The first glimpse of a Woods comeback came at the 2018 Open Championship where he finished tied for sixth before an eye-catching runner-up effort at the PGA Championship. An older yet wiser Woods was all the time building his game towards the 2019 US Masters. The tour pros who had wished to face Woods at his peak would soon find out why this man had dominated one sport for so long. His shot into the par-three 16th, a moment that sent shivers down one’s spine…he’s back.
As Woods made his triumphant walk up the 18th fairway, McDaniel left us with some poignant words: “I knew what to expect: ‘he’s a different man now’…but these were the same people that when he was riding high, they were pulling for him to fall and when he fell, they jumped on him with both feet, and when he rose again, all of a sudden he is a virtuous man. Which to me is bullshit.

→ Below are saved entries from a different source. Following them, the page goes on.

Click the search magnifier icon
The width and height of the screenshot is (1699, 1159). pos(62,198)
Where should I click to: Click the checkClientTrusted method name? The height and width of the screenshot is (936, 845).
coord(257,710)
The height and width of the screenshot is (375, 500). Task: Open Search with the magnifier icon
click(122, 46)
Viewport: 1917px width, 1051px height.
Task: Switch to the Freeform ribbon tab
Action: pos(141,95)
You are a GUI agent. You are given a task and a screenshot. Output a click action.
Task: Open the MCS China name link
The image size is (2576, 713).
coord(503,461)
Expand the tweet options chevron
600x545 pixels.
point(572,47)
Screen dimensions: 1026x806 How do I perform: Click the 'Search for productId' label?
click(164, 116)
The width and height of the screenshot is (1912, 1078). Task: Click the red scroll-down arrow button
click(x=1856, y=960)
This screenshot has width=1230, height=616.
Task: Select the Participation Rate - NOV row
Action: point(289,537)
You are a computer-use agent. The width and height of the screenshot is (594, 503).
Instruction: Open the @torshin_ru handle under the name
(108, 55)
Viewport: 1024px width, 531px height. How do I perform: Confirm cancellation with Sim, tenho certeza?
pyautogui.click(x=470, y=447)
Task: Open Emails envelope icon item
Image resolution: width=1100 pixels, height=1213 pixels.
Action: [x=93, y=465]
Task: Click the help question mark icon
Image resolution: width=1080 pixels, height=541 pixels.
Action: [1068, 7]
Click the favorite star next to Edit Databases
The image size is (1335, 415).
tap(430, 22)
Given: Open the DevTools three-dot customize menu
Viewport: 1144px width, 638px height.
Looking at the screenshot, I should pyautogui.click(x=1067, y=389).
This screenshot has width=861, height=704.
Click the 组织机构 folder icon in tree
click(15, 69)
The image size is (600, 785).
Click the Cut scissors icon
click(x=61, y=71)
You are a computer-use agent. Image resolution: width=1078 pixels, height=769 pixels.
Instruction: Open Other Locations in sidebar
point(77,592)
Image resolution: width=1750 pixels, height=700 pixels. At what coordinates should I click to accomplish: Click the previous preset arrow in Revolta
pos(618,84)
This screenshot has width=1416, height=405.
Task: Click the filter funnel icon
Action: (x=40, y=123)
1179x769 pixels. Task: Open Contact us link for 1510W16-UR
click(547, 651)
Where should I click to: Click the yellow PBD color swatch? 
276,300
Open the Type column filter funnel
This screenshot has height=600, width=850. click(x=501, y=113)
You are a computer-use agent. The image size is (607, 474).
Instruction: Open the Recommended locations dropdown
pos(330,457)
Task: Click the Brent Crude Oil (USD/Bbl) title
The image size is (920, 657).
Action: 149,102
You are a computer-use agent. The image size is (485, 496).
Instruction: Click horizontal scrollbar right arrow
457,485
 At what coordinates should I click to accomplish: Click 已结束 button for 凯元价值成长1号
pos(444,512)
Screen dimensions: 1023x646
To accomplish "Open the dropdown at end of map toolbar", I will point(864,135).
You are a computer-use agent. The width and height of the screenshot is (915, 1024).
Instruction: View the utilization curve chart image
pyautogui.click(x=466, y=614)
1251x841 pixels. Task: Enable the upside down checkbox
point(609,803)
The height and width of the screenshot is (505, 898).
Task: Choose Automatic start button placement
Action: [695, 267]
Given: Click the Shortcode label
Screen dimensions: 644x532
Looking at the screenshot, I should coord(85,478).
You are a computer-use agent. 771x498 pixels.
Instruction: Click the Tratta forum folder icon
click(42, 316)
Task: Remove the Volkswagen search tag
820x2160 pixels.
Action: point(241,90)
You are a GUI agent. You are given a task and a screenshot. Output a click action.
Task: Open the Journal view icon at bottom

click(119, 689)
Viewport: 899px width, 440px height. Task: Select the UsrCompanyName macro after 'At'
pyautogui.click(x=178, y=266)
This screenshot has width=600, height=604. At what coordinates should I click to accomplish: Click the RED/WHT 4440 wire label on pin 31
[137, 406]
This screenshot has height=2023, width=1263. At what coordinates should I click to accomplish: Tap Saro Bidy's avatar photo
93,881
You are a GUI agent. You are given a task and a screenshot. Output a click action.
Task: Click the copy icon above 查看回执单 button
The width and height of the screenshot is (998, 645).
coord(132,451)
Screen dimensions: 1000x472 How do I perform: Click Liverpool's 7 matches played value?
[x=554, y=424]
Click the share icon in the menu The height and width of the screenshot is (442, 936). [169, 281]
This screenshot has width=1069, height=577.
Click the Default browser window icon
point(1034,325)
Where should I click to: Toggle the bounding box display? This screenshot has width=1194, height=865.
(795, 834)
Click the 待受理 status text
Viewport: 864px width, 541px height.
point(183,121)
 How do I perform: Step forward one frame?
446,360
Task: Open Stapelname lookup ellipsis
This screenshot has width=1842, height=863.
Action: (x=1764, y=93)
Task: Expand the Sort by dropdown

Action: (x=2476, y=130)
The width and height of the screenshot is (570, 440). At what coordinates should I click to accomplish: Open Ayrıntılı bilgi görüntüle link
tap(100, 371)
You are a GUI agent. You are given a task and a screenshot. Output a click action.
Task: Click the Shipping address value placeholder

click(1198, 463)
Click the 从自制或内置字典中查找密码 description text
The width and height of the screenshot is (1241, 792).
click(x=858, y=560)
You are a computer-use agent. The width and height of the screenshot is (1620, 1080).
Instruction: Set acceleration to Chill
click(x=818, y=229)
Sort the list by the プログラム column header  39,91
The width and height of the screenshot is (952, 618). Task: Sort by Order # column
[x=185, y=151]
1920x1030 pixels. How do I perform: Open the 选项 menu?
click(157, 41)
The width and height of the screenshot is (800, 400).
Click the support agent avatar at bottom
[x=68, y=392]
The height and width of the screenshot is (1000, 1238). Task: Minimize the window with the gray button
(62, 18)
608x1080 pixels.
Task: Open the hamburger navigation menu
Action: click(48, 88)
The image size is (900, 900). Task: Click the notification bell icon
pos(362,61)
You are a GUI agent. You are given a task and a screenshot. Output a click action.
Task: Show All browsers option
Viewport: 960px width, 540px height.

“He’s a human being with frailties like the rest of us but we make him out to be more than he is and that goes all the way back to Earl.”
We don’t know if Woods won the Masters because he’d learned from his mistakes, but it did remind me of a poem by Dale Wimbrow: “You can fool many people down the pathway of life, and get pats on the back as you go – But your only reward will be heartbreak and tears if you’ve cheated the man in the glass.”
I like to think that the reflection Woods sees in the mirror now is not one intent on his father’s ideals but something far simpler, and perhaps greater: a man who can begin to let down his guard and allow the world to see a human being, instead of a precious object.